-- Start Data section --
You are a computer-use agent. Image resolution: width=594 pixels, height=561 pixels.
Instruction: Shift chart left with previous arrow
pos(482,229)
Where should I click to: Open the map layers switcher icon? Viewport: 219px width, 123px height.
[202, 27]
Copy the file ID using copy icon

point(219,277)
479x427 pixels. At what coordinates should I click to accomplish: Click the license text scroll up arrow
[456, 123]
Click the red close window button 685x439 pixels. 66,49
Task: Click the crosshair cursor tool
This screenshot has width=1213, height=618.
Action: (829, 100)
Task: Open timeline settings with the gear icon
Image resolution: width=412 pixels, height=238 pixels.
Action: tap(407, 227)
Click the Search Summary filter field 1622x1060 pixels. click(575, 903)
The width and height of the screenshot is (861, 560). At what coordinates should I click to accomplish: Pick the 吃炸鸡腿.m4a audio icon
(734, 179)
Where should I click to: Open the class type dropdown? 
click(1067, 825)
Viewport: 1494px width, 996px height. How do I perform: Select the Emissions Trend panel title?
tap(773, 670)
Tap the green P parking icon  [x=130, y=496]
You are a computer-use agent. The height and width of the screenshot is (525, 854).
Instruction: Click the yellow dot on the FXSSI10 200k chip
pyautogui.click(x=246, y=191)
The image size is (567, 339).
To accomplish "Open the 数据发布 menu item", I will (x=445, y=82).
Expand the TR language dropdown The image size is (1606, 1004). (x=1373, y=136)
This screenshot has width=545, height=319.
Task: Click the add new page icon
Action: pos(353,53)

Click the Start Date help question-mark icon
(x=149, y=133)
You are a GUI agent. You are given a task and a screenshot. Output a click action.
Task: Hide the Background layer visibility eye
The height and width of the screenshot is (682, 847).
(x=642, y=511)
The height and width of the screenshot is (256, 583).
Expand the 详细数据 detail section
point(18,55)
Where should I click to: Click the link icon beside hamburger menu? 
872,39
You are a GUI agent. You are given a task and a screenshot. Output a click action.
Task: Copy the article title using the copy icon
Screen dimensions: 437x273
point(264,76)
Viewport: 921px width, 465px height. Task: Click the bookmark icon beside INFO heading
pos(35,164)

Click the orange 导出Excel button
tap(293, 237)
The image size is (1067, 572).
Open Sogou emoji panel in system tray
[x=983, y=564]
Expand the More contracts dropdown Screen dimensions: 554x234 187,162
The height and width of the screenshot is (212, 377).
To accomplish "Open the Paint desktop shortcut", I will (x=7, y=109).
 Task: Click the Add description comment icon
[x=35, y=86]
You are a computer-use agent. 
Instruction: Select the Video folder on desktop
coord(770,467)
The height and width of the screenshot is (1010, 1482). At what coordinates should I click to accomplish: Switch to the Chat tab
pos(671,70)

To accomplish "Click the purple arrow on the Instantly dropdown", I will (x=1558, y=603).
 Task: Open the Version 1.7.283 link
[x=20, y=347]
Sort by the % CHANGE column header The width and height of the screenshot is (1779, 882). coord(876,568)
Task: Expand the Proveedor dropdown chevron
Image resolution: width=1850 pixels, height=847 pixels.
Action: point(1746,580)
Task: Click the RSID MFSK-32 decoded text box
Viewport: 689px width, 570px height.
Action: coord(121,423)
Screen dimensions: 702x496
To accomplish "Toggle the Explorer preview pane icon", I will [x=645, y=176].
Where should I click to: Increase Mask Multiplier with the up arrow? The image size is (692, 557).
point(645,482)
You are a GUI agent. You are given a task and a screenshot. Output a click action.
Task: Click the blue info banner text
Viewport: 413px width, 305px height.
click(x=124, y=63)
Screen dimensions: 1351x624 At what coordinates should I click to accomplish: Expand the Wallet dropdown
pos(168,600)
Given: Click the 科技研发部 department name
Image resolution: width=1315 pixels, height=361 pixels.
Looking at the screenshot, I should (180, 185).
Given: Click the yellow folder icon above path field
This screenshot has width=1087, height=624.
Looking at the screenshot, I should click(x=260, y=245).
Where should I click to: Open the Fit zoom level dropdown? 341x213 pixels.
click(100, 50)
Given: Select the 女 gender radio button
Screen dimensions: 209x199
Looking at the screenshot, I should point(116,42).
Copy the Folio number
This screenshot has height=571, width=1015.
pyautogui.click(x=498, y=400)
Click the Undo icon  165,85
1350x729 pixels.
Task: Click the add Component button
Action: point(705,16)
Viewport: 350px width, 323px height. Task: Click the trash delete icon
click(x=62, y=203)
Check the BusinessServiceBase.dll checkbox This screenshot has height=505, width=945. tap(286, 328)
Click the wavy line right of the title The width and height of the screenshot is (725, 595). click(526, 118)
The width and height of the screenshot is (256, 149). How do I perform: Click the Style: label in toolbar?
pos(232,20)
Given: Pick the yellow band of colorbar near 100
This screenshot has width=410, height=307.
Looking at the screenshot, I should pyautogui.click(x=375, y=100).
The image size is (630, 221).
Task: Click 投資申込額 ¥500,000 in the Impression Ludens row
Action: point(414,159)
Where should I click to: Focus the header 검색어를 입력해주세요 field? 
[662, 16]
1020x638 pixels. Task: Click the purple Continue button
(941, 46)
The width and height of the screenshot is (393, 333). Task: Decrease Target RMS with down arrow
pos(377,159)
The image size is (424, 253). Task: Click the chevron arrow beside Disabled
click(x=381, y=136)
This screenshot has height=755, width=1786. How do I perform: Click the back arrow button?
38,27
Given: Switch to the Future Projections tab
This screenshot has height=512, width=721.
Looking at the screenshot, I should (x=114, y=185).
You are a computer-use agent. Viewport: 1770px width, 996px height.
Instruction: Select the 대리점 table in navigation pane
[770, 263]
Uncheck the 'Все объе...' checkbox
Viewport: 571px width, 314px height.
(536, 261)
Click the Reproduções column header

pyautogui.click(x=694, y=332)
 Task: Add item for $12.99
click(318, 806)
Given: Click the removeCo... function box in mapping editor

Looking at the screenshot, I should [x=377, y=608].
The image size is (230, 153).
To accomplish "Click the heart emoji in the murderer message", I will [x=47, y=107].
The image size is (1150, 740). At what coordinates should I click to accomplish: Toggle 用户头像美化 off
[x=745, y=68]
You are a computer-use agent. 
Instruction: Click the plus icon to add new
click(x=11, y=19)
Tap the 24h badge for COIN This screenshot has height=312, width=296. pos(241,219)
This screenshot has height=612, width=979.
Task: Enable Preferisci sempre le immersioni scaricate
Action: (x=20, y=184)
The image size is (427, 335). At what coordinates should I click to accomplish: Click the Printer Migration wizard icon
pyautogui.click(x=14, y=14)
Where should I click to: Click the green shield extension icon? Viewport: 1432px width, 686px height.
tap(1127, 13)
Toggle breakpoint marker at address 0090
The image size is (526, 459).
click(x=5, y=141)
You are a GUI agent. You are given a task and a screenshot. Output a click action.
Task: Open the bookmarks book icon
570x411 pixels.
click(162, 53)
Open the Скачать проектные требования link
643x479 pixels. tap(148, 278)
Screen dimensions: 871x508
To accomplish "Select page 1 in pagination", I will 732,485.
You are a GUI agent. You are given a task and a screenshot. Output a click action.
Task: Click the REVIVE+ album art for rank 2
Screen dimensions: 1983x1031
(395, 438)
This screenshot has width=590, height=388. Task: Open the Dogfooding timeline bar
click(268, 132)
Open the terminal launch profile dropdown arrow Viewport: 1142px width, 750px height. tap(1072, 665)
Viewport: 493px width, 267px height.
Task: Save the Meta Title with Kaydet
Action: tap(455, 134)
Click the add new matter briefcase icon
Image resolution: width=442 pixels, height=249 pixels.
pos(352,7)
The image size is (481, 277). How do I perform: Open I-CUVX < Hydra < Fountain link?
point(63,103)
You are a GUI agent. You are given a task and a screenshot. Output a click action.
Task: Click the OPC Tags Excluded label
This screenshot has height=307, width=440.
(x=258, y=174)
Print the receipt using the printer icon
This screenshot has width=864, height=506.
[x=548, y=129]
-- End Data section --
Count the lines in the listing above that contain the string "dimensions", treating uppercase and lowercase letters as different. Reply with the number only.

7